Sylvester Stallone has Hollywood all a twitter (the old school use of the word) right now over an action flick he is producing called The Expendables. Reason is, it stars a bunch of guys' guys including Jason Statham, Jet Li, Julia Roberts' brother Eric and Mickey Rourke, who back in the day I thought Bruce Willis was a cheap imitation of. The movie is about a team of mercenaries who go to some South American country to overthrow a dictator.Silly me. I heard the title and thought it was about NFL players and wondered who was going to play Kansas City running back Larry Johnson (he was still employed by K.C. as I wrote this) or exiled NFL cornerback Adam "Pacman" Jones.
After all, other than the food service workers chronicled by investigative writer Eric Schlosser in his best-selling 2002 tome Fast Food Nation, what laborers are more expendable than highly compensated NFL players?
For starters, just like cleaning crews in slaughterhouses or teenaged burger flippers at ubiquitous fast-food joints, NFL players' jobs aren't guaranteed by a contract like athletes in other pro sports. Their careers on average are shorter than athletes in the other sports by more than half, tapping out at just over three years. A starter goes down and a backup replaces him in the blink of a commercial break.
But this is a lesson too many NFL players either never learn or too quickly forget. Larry Johnson, who wouldn't be playing Sunday even if his team was, is merely the latest example. What a dunce. Johnson was suspended by his team last week for one game for uttering one slur against gays and tweeting another slur within a 24-hour period.
This was from a guy who last year was arrested twice for mistreatment of women and has been arrested for the same two other times in the past six years. This was from a guy who last year was sentenced to probation. This was from a guy who last season was deactivated for one game for violating a team rule.
Johnson's agent Peter Schaffer told The Kansas City Star late Saturday night that that Johnson and the Chiefs had agreed in principle that Johnson would suffer a two-week suspension but be paid for one of those weeks. The original suspension would have cost Johnson more than $600,000. Now he will lose roughly half of that.
The team has won one game all year with him. Larry Johnson has only been a difference in adding more embarrassment to the franchise.
Two questions about Johnson's future remained unanswered, however: Will Kansas City elect to maintain his services and will the league commissioner Roger Goodell impose a further penalty?

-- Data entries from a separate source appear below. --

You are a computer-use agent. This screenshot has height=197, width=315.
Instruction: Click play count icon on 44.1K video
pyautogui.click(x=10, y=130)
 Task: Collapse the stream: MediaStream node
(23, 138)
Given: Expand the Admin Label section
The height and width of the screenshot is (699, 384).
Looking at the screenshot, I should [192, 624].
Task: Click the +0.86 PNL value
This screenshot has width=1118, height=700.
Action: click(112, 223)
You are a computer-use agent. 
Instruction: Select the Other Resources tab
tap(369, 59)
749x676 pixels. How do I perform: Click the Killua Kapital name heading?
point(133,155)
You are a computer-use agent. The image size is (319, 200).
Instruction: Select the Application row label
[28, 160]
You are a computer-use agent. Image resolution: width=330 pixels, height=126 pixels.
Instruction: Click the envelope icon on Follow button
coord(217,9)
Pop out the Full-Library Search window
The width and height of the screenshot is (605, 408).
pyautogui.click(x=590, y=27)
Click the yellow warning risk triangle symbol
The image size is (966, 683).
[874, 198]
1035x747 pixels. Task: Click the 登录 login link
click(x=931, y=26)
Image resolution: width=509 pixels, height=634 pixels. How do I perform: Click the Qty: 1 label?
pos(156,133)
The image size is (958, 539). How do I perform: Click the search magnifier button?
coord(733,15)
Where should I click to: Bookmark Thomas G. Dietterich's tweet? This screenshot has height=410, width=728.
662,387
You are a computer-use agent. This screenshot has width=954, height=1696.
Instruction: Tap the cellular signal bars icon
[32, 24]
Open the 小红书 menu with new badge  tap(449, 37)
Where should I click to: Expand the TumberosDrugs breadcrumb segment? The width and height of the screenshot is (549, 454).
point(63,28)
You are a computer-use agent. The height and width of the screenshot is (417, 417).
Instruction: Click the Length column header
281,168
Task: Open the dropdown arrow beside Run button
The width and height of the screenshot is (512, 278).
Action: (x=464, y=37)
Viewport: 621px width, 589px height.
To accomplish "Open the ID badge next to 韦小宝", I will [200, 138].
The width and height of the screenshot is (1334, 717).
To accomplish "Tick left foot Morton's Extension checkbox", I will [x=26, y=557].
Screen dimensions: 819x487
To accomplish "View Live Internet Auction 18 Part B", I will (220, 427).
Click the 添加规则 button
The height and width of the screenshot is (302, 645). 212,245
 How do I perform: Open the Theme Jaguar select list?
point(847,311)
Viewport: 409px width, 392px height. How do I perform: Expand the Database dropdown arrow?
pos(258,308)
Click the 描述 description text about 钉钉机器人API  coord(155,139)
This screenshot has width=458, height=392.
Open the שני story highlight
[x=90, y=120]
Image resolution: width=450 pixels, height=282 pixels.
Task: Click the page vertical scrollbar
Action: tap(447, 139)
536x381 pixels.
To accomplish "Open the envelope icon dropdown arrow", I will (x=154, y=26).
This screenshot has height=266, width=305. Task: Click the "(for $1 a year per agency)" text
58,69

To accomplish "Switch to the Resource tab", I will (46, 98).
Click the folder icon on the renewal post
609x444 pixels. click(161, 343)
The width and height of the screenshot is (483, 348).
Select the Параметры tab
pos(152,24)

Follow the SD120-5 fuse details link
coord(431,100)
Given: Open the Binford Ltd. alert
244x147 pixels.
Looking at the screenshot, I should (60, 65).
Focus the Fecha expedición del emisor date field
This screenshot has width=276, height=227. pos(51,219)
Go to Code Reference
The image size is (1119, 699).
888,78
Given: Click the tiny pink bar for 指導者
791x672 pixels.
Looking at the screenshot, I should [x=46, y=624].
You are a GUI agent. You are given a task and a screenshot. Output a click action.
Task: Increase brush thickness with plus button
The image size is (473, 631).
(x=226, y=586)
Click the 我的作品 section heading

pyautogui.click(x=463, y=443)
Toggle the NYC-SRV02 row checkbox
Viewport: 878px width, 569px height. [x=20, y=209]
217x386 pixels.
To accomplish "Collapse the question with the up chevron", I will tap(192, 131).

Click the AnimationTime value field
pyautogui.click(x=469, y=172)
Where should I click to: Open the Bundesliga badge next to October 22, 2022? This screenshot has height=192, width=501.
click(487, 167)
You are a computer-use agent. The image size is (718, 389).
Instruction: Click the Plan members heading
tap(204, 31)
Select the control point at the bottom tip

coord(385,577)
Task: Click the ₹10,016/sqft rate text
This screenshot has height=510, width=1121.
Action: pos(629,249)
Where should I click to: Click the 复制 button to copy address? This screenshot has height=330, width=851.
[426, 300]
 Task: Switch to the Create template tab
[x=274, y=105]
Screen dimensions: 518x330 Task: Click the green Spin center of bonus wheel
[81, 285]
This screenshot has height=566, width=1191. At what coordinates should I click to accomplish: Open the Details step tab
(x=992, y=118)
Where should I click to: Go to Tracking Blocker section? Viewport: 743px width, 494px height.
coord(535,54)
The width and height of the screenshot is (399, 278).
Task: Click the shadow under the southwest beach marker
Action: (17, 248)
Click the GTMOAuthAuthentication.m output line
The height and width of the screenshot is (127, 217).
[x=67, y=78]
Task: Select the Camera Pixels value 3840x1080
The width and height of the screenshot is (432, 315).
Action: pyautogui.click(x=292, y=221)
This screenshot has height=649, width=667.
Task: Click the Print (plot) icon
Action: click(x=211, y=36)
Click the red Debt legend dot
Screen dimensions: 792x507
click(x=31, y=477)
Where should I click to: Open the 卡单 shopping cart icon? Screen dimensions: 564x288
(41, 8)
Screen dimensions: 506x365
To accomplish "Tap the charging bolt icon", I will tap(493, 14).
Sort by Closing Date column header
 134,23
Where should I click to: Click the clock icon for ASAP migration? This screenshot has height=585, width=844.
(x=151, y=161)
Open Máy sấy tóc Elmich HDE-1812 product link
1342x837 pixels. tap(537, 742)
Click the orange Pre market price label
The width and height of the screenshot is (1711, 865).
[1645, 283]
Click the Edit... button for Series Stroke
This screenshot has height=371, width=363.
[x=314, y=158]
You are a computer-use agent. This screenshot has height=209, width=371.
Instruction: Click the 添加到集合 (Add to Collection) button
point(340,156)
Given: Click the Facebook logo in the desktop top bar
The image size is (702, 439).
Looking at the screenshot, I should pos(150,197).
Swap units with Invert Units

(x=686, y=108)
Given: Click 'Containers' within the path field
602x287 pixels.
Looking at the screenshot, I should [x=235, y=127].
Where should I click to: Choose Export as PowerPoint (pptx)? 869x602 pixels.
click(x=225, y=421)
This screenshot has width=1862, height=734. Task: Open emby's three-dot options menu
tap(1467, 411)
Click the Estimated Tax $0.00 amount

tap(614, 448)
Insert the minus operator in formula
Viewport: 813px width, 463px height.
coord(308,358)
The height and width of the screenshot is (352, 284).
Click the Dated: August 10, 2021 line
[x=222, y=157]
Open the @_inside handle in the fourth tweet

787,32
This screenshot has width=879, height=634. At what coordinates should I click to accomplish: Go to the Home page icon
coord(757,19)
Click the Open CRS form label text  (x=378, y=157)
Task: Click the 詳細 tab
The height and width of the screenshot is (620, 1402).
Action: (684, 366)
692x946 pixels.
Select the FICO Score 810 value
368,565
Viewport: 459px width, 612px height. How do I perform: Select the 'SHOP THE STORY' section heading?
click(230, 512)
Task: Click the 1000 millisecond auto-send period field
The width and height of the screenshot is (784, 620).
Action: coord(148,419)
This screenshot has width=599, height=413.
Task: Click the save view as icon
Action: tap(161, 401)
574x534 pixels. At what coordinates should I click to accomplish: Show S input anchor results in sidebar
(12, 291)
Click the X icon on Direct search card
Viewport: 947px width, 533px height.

I will be surprised if the answer to the first question is affirmative and the answer to the second question is negative. After all, neither Kansas City nor the NFL needs a lout like Larry Johnson.
The team has won one game all year with him. Johnson has only been a difference in adding more embarrassment to the franchise.
The league has Adrian Peterson and other running back stars who say the right things when they open their mouths and keep their names off of police blotters.
This is what former Kansas City coach Marty Schottenheimer told Sirius NFL Radio last week about the impact of Johnson's behavior on his continued employment in the NFL: "Let me ask you this, of the other 31 teams in the National Football League, who in the world is going to bring him into their locker room? Whether they're losing, or certainly they won't if they're winning. But, to me, the guy doesn't have the skill level to warrant the kind of BS that they're putting up with out there and I would not be surprised to see them run him right out of town."
It sounded trite when Michael Vick said upon his humble return to the league that playing professional football is a privilege and not a right. But he was closer to correct than not, despite the fact that being a pro football player is a job earned as fairly as any other.
After the 100,000 high school seniors are whittled down to 9,000 college players, and only 310 of those are invited to the NFL scouting combine from which NFL teams build their rosters, there isn't a whole lot that separates most NFL players from others at their same position. Idiocy, however, jumps out.
To be sure, see how many cornerbacks on any given Sunday can't cover most wide receivers one-on-one. Then remember that Pacman Jones is just 26, and in his return to the league after a one-year suspension, was able in at least one game to lead the Cowboys in tackles and force a fumble. Had he not thumbed his nose at a chance this year to play in Canada by stating some NFL team would be dying to sign him, he'd probably be back in the NFL after the Canadian Football League season concluded at November's end.But Pacman too is a dunce. As 49ers coach Mike Singletary would say: "Cannot play with 'em. Cannot win with 'em. Cannot coach with 'em. Can't do it."
And we as fans couldn't care less either. The Cowboys' games are still selling out without Pacman, and their colors and logo are still among the best selling in the league. The only people who haven't forgotten Pacman are the people injured in that Las Vegas strip club melee he was involved in.
Likewise, the only people who won't forget Larry Johnson during what could be -- and should be -- a long and lasting absence from the NFL for him are those he's injured.